BRUCE BÉGOUT
– LE CONCEPT D’AMBIANCE
Bruce Bégout
Le Concept d’ambiance Seuil, 408 p., 25 euros
Le nouveau livre de Bruce Bégout s’intéresse à une dimension de l’existence humaine qu’il estime fondamentale mais que la philosophie n’aurait, d’après lui, jamais vraiment étudiée pour elle-même : l’ambiance. C’est d’ailleurs là un problème en soi : alors que nous savons intuitivement ce qu’est une ambiance, dans la mesure où ce que nous vivons baigne toujours dans un certain climat – les choses, les êtres, les situations se manifestant à nous sous une tonalité particulière –, nous rencontrons davantage de difficultés lorsqu’il s’agit de thématiser cette notion et d’en faire une catégorie philosophique. Il en va de l’ambiance comme du temps pour Augustin : si personne ne nous interroge à ce sujet, nous savons ce qu’est le temps, puisque nous en faisons l’expérience continuelle. C’est au moment où nous commençons à nous interroger sur son être, en le concevant de manière plus abstraite, qu’il nous échappe et que nous ne savons plus ce qu’il est. Or, dans la mesure où l’ambiance ne se donne pas au sujet à la manière d’une chose ou d’un objet situés face à lui, il est en effet difficile de cerner son mode d’être qui échappe au principe de la détermination et donc de sa possible objectivation : comment, dans cette perspective, trouver les mots adéquats pour rendre compte de ce qui se situe sur le versant pré-réflexif et pré-langagier de l’existence ? Inscrivant sa réflexion dans le cadre de la phénoménologie, Bruce Bégout s’emploie malgré ces obstacles à cerner cette dimension originaire de l’existence dans laquelle nous baignons en permanence : l’ambiance constitue ce milieu, cet être médiat, qui n’est ni un mixte entre le vécu subjectif et l’environnement extérieur, ni même leur point de rencontre, mais ce qui se tient entre eux. Au-delà de l’opposition dérivée du sujet et de l’objet, l’ambiance désigne cette immersion du sujet dans le monde, la manière par laquelle nous expérimentons notre rapport à l’être sur le mode de la co-appartenance : l’ambiance constitue ce fond indifférencié qui forme pourtant la condition même de notre expérience à laquelle elle influe sa tonalité fondamentale et que nous ressentons de manière immédiate par le simple fait d’y être immergé.

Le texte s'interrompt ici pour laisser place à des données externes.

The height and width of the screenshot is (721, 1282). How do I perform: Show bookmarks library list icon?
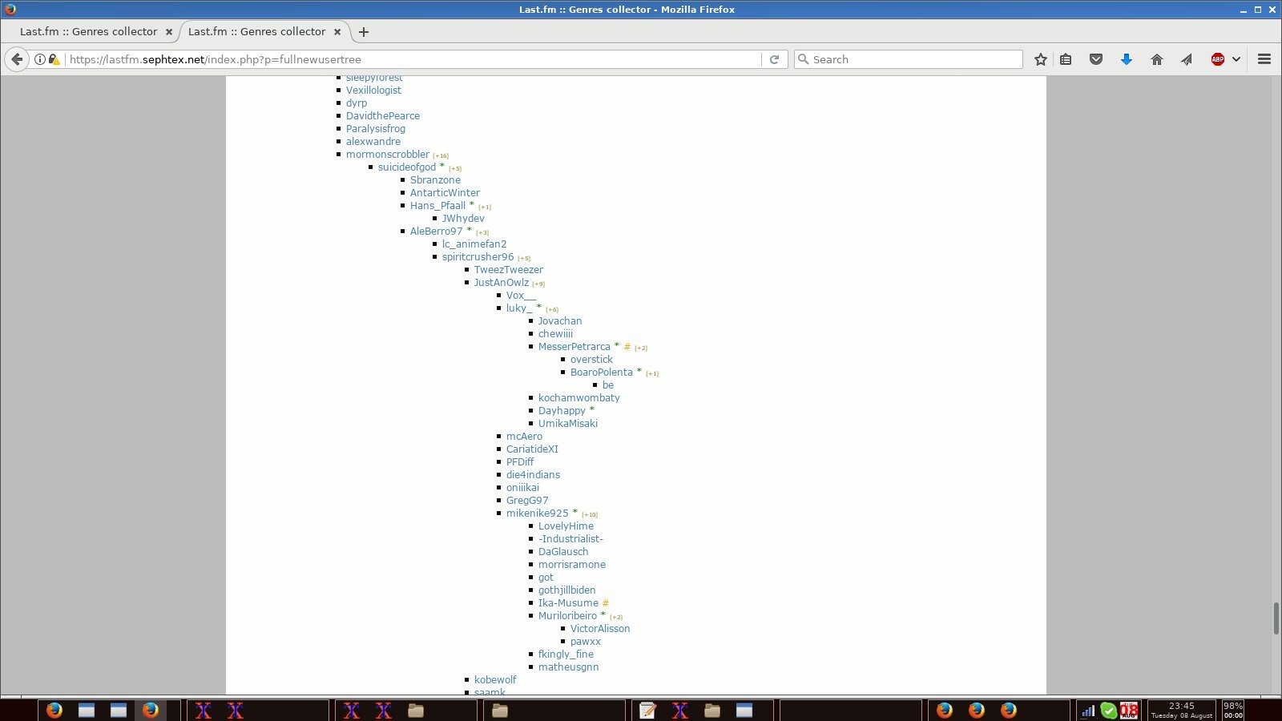pos(1066,59)
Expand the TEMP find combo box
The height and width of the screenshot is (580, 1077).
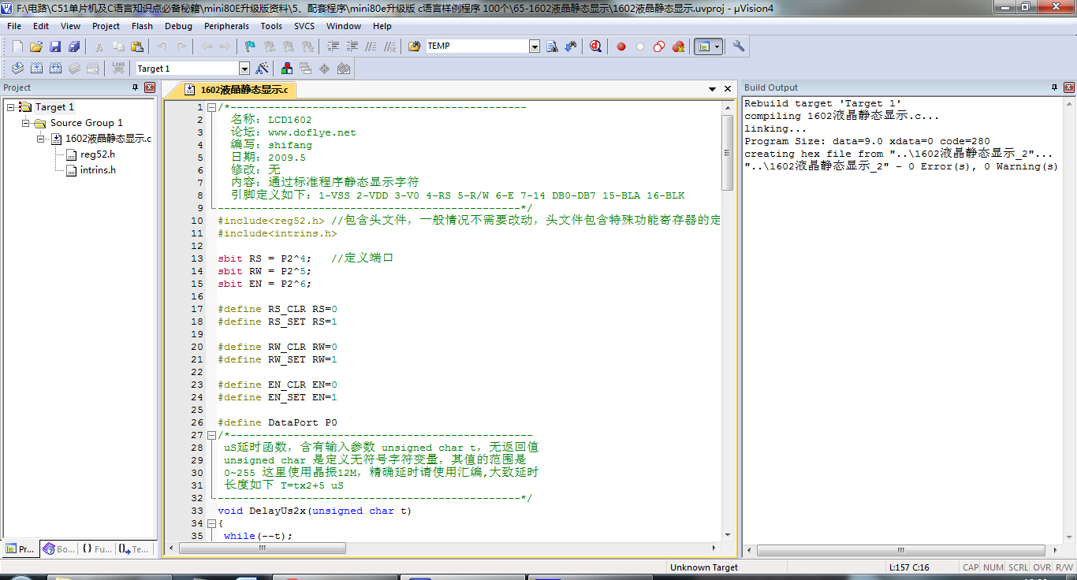pyautogui.click(x=535, y=46)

Le livre de Bruce Bégout est d’une densité et d’une précision remarquables. Si ses précédents essais traitaient déjà, sous leurs diverses manifestations, des ambiances urbaines dans leur dimension hypermoderne (aussi bien la ville de Las Vegas que les motels américains et les zones aéroportuaires), c’est ici sur un mode très spéculatif qu’il cherche à appréhender la notion d’ambiance, en en faisant ressortir la structure et la phénoménalité spécifiques. Ne cherchant pas à statuer en dernier lieu sur son sens social et politique, comme s’il fallait à tout prix soupçonner dans le rôle central accordé actuellement aux ambiances le produit de l’esthétisation générale de la vie propre au capitalisme tardif mais soucieux d’en cerner d’abord la logique primordiale, Bruce Bégout offre au lecteur un livre précieux : il s’affronte à un problème délaissé par la philosophie traditionnelle et propose plus largement un renouvellement de la démarche phénoménologique. Une phénoménologie qui ne se bornerait pas à saisir le mode d’apparaître des choses dans sa pureté mais porterait son regard sur les phénomènes dans leur inépuisable diversité.